Evaporation from wet-canopy (EC) and stem (ES) surfaces during rainfall represents a significant portion of municipal-to-global scale hydrologic cycles. For urban ecosystems, EC and ES dynamics play valuable roles in stormwater management. Despite this, canopy-interception loss studies typically ignore crown-scale variability in EC and assume (with few indirect data) that ES is generally <2% of total wet-canopy evaporation. We test these common assumptions for the first time with a spatially-distributed network of in-canopy meteorological monitoring and 45 surface temperature sensors in an urban Pinus elliottii tree row to estimate EC and ES under the assumption that crown surfaces behave as “wet bulbs”. From December 2015 through July 2016, 33 saturated crown periods (195 h of 5-min observations) were isolated from storms for determination of 5-min evaporation rates ranging from negligible to 0.67mm h-1. Mean ES (0.10mm h-1) was significantly lower (p < 0.01) than mean EC (0.16mm h-1).
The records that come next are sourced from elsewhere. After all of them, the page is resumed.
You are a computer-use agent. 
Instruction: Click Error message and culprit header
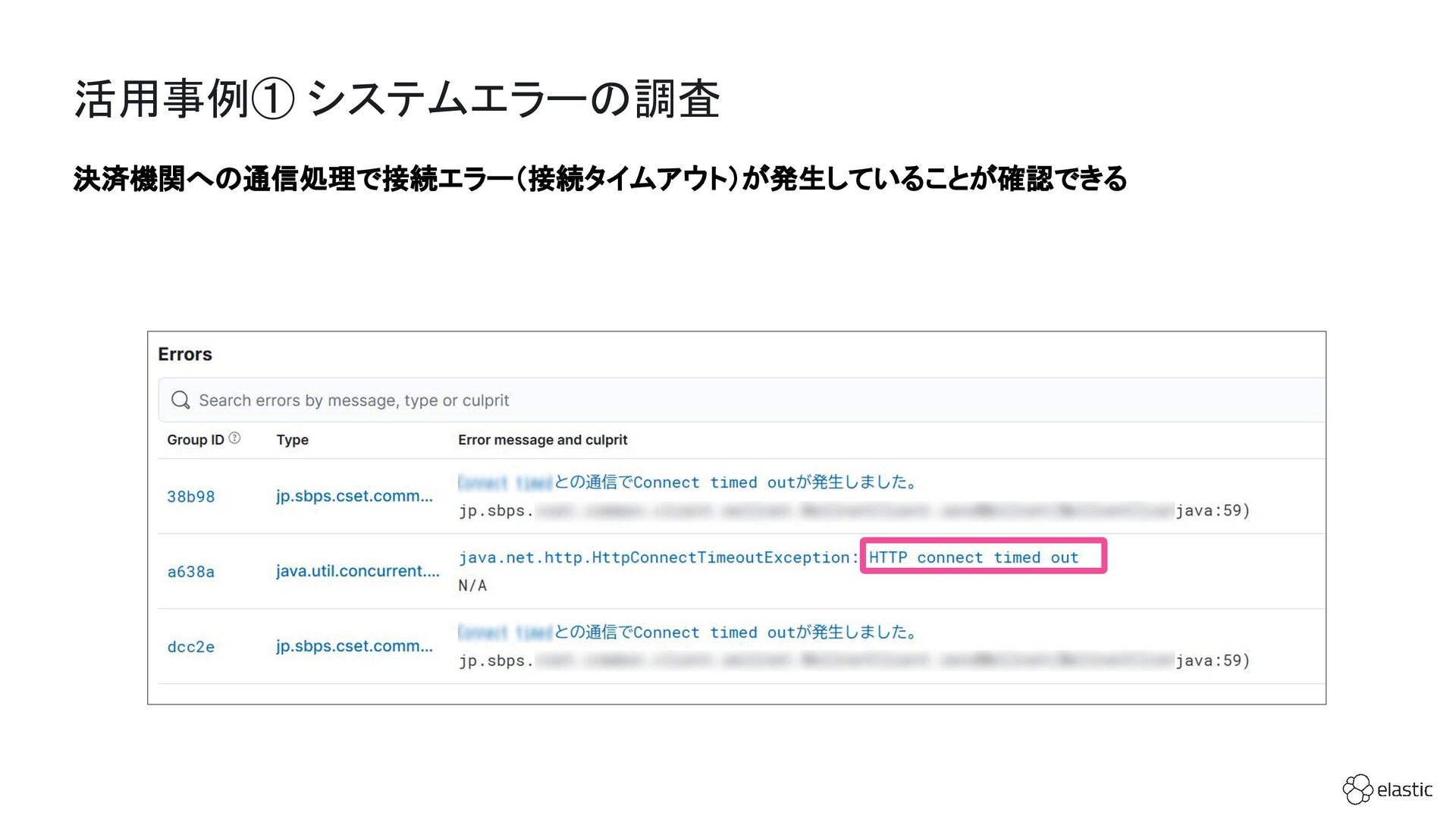(x=542, y=440)
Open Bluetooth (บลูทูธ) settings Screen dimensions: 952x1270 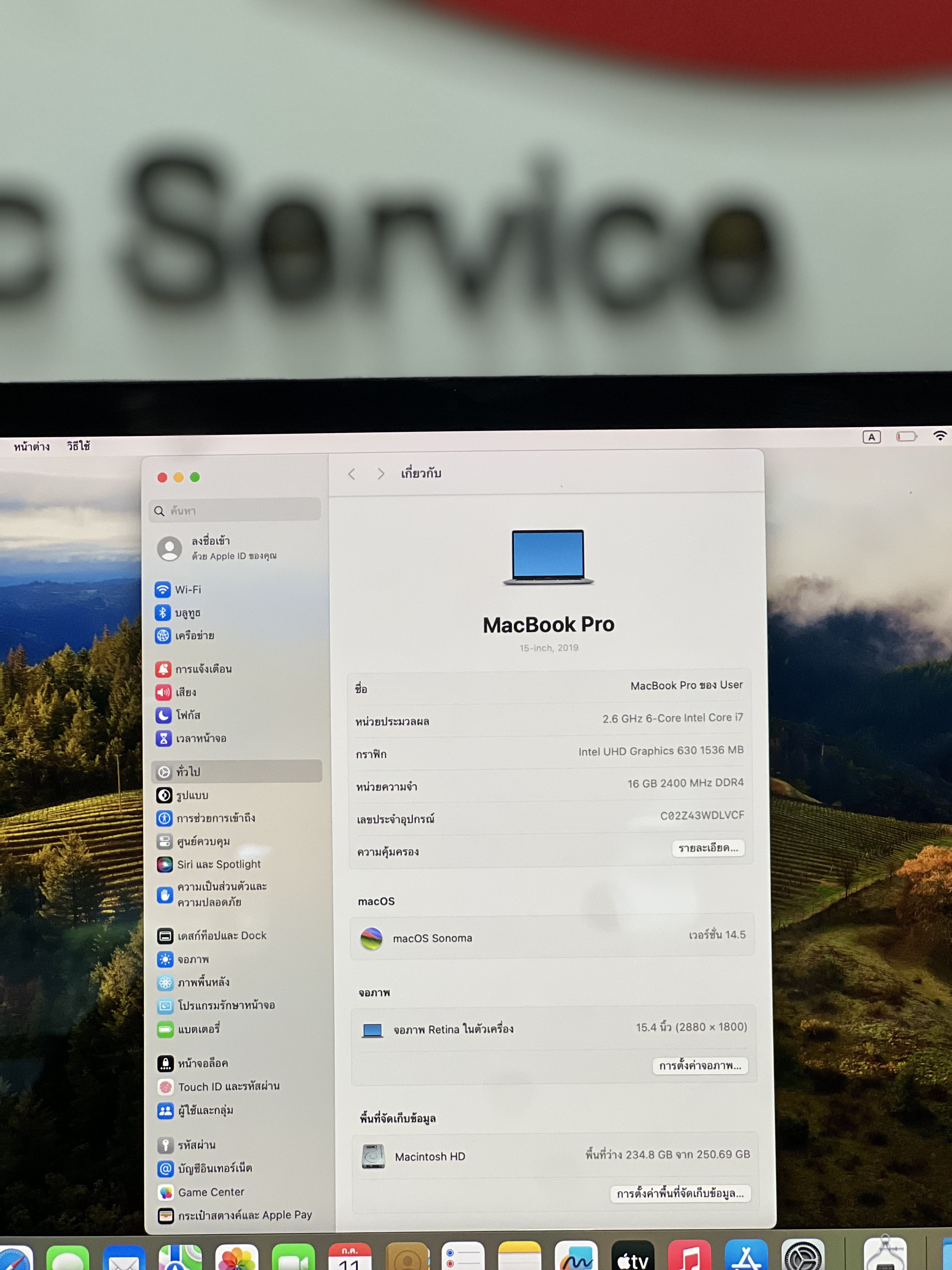187,613
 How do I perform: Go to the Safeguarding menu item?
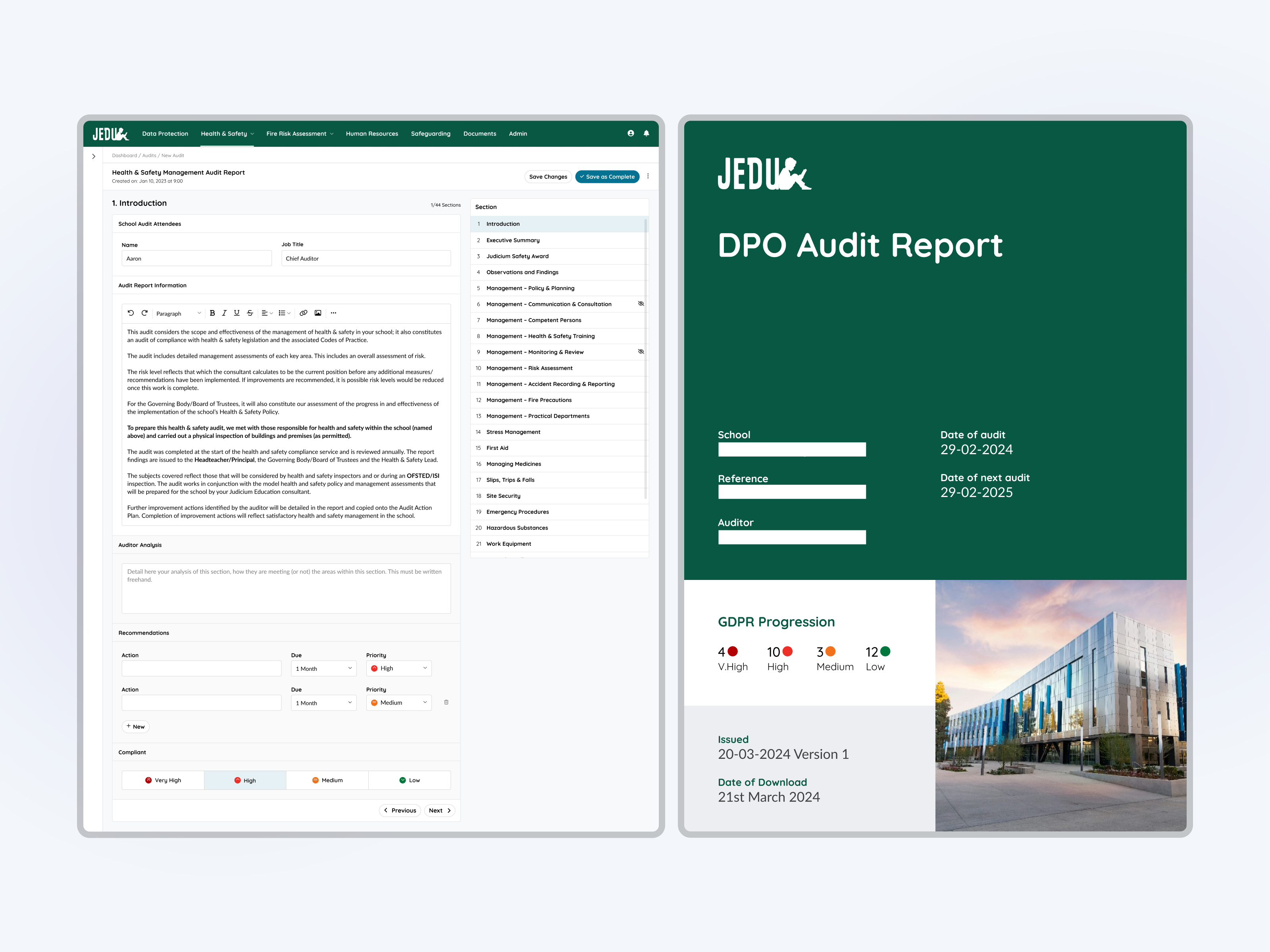(431, 134)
But, ES values often equalled EC and, when scaled to trunk area using terrestrial lidar, accounted for 8–13% (inter-quartile range) of total wet-crown evaporation (ES+EC scaled to surface area). ES contributions to total wet-crown evaporation maximized at 33%, showing a general underestimate (by 2–17 times) of this quantity in the literature. Moreover, results suggest wet-crown evaporation from urban tree rows can be adequately estimated by simply assuming saturated tree surfaces behave as wet bulbs, avoiding problematic assumptions associated with other physically-based methods.

Plain Language Summary

This study demonstrate that the amount of water that evaporates off stems after a rainfall, as measured with suitable instruments, is on average five times higher than the indirect estimates made in the past. The researchers also found that the evaporation from the stems was equivalent to evaporation from the canopy.

Thanks to these results, the canopy’s role can be more accurately considered in rainfall management for urban ecosystems.

The study was carried out on a row of pitch pine, or slash pine, located on Georgia Southern University’s campus in the United States.